TASK PROMPT: Reproduce the first line of the entries that follow and each later line, word for word, ending with the one containing "Image resolution: width=1280".

DATA SUPPLIED:

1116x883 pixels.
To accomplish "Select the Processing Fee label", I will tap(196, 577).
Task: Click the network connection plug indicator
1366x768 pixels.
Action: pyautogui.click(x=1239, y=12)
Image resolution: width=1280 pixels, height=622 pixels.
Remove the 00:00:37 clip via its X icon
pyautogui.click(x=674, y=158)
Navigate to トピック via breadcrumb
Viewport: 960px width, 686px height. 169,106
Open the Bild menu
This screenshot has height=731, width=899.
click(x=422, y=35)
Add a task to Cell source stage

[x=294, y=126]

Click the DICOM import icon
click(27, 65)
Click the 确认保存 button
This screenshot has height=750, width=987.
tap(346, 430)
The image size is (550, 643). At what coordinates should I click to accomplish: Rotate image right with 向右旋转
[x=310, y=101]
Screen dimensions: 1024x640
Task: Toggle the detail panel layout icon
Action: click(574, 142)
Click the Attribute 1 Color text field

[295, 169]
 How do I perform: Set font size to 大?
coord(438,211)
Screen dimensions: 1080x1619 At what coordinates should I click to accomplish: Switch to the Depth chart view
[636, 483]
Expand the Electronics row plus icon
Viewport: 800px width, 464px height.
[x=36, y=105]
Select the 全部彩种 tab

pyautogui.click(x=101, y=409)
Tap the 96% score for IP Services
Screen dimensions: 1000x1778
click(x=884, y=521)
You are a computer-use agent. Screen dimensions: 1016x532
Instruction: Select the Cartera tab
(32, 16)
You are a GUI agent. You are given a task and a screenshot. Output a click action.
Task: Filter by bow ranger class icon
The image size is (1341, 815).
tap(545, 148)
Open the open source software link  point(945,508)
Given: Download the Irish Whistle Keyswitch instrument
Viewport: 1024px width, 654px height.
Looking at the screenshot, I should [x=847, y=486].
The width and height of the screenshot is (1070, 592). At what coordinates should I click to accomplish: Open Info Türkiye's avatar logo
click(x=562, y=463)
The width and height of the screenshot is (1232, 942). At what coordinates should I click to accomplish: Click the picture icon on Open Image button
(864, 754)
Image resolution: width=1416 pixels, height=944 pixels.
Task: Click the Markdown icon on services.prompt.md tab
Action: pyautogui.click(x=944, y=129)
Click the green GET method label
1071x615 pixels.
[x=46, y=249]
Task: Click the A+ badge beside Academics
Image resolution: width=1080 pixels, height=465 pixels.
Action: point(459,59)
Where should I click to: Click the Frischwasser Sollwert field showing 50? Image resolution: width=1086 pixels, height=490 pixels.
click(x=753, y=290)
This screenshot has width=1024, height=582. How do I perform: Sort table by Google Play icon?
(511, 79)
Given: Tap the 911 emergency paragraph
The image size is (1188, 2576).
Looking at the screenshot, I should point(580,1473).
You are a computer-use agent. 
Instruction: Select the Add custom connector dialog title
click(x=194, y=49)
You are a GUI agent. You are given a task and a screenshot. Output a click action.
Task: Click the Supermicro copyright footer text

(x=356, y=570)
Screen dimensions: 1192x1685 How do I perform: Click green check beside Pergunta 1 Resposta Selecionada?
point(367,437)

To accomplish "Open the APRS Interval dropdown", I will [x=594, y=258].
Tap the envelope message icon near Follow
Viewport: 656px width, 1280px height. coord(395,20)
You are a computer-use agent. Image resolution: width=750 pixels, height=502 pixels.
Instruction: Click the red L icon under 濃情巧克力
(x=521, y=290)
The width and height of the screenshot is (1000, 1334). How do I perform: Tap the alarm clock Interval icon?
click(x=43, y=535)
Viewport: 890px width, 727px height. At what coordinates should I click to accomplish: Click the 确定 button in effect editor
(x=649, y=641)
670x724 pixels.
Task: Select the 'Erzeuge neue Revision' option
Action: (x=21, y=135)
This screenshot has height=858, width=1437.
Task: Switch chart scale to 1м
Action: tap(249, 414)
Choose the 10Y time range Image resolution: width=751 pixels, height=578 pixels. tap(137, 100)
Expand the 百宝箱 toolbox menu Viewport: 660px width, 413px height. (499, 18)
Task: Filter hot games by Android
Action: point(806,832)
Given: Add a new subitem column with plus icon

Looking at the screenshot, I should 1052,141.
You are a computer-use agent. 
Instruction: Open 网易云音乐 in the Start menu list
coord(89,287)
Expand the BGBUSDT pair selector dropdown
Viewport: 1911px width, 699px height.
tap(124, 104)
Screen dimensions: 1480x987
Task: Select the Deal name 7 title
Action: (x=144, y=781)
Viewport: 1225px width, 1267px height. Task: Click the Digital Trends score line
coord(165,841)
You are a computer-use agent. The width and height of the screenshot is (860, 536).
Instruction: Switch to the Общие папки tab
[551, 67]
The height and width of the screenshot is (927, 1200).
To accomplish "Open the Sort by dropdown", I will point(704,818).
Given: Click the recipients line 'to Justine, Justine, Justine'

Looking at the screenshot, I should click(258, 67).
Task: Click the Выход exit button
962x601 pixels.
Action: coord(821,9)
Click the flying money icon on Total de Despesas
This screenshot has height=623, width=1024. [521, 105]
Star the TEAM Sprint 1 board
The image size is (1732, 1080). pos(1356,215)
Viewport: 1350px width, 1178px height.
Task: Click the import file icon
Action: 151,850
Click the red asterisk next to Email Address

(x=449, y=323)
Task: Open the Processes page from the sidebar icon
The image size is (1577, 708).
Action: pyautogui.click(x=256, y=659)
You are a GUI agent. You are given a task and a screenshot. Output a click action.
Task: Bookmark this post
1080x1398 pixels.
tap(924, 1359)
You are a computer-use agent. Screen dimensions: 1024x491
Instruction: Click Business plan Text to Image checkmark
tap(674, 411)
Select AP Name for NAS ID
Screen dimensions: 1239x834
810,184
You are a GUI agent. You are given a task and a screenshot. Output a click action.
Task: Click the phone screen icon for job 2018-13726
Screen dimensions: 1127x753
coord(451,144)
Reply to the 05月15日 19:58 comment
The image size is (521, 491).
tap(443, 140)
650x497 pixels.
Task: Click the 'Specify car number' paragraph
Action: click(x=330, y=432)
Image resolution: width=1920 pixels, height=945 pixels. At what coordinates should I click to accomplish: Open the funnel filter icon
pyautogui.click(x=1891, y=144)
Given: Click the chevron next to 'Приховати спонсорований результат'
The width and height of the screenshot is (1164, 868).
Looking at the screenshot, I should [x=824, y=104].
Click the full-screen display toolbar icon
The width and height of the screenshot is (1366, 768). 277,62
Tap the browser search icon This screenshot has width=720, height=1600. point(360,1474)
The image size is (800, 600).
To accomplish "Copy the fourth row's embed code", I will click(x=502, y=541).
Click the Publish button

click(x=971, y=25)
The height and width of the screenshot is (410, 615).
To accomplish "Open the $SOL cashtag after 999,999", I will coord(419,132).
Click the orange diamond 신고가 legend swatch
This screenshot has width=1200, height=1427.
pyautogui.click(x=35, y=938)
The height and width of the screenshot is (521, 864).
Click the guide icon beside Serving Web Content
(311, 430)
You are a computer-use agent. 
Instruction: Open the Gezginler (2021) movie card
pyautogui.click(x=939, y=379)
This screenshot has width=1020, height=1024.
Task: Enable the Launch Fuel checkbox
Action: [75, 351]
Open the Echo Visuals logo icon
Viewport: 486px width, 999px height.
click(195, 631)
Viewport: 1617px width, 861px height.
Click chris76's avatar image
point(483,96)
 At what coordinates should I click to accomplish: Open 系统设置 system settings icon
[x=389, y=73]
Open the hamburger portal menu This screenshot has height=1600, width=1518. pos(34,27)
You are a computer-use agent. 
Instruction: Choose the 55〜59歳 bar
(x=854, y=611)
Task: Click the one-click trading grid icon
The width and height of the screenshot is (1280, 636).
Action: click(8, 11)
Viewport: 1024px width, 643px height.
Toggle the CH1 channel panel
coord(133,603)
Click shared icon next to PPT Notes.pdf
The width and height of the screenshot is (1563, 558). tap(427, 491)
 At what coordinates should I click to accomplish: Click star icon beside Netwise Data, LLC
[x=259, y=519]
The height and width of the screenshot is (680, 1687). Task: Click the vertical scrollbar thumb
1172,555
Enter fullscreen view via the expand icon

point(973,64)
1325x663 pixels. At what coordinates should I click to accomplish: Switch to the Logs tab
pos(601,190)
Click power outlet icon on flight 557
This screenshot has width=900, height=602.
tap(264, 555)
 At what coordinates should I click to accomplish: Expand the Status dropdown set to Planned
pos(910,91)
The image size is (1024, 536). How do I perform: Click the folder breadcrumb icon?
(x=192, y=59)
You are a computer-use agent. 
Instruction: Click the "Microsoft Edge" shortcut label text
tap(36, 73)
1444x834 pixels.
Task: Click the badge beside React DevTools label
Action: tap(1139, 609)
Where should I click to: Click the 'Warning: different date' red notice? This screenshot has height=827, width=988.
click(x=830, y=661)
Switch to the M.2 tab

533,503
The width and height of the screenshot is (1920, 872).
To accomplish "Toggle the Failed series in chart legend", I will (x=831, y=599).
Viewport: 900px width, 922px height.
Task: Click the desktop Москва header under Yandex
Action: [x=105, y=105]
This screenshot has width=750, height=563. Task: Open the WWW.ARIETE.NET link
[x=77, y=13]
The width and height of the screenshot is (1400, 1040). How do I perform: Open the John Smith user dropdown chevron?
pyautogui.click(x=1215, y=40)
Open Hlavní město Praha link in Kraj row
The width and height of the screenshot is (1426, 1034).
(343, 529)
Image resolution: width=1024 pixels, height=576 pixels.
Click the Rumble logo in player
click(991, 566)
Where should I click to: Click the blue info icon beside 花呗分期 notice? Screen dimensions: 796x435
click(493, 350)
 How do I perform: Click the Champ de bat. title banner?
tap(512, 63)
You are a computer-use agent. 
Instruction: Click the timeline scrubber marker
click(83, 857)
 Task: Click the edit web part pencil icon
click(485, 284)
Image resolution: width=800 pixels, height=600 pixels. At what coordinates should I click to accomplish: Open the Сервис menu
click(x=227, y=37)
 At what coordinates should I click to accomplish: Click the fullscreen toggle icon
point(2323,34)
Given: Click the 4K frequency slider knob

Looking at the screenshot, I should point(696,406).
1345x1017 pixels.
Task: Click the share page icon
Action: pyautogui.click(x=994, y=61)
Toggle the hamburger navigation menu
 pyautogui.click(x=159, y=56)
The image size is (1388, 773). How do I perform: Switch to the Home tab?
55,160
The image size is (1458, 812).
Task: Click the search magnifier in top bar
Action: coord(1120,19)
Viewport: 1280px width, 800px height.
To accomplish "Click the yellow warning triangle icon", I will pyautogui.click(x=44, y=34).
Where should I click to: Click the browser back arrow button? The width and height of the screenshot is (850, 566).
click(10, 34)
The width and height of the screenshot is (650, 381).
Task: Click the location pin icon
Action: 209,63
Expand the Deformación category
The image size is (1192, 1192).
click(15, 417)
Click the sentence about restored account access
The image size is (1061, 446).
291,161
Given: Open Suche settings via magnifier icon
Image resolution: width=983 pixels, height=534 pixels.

RESPONSE:
1116x883 pixels.
To accomplish "Select the Processing Fee label", I will tap(196, 577).
Task: Click the network connection plug indicator
1366x768 pixels.
Action: pyautogui.click(x=1239, y=12)
Image resolution: width=1280 pixels, height=622 pixels.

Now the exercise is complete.